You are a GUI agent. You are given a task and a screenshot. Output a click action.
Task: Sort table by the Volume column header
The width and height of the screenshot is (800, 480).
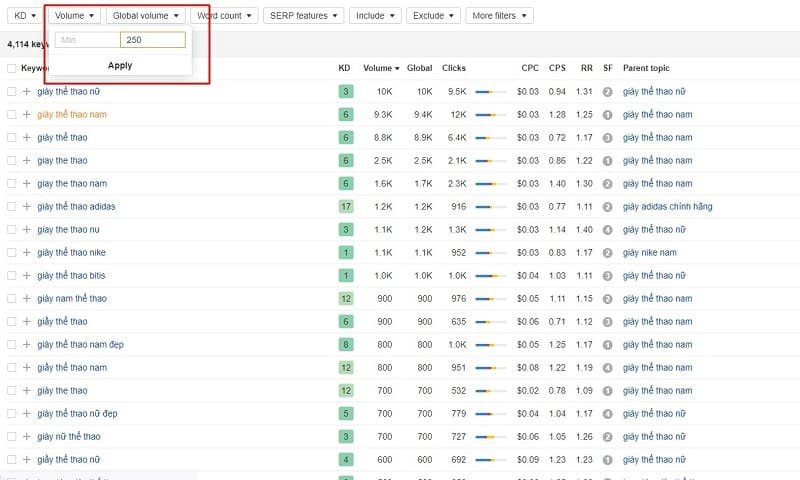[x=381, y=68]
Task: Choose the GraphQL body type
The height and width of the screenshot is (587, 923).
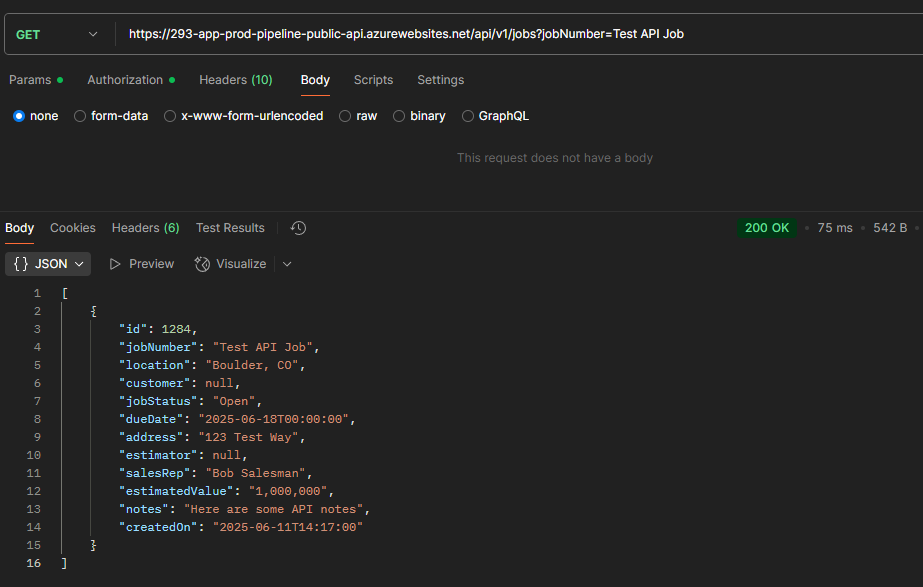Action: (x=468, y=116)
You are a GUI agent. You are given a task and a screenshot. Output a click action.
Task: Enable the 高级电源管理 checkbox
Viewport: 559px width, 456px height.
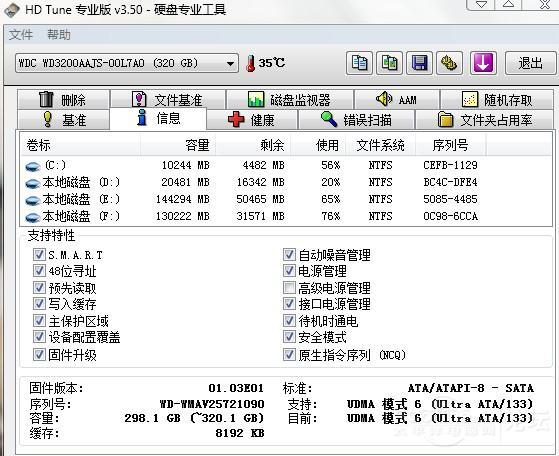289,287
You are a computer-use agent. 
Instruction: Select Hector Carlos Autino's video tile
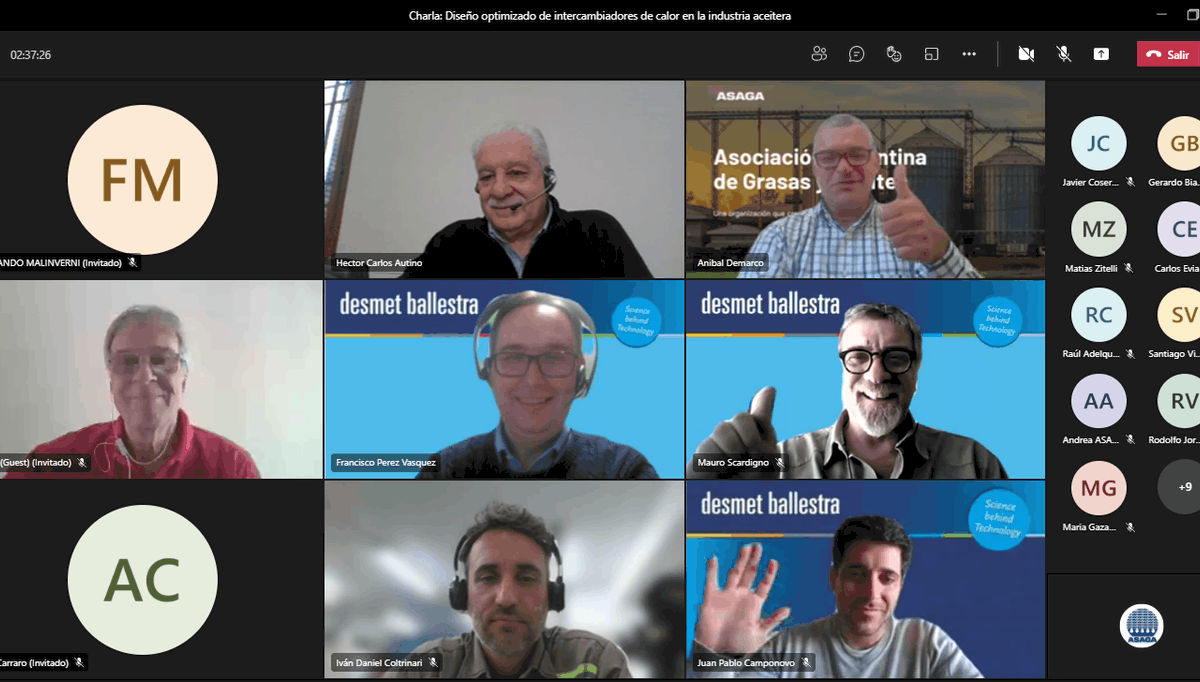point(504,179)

═══

EXERCISE: Copy out the whole listing exactly. Skip its pictures.

ANSWER TO THE EXERCISE:
You are a GUI agent. You are given a task and a screenshot. Output a click action.
Task: Sort table by the Volume column header
The width and height of the screenshot is (800, 480).
[x=381, y=68]
Task: Choose the GraphQL body type
The height and width of the screenshot is (587, 923).
Action: (x=468, y=116)
You are a GUI agent. You are given a task and a screenshot. Output a click action.
Task: Enable the 高级电源管理 checkbox
Viewport: 559px width, 456px height.
289,287
You are a computer-use agent. 
Instruction: Select Hector Carlos Autino's video tile
point(504,179)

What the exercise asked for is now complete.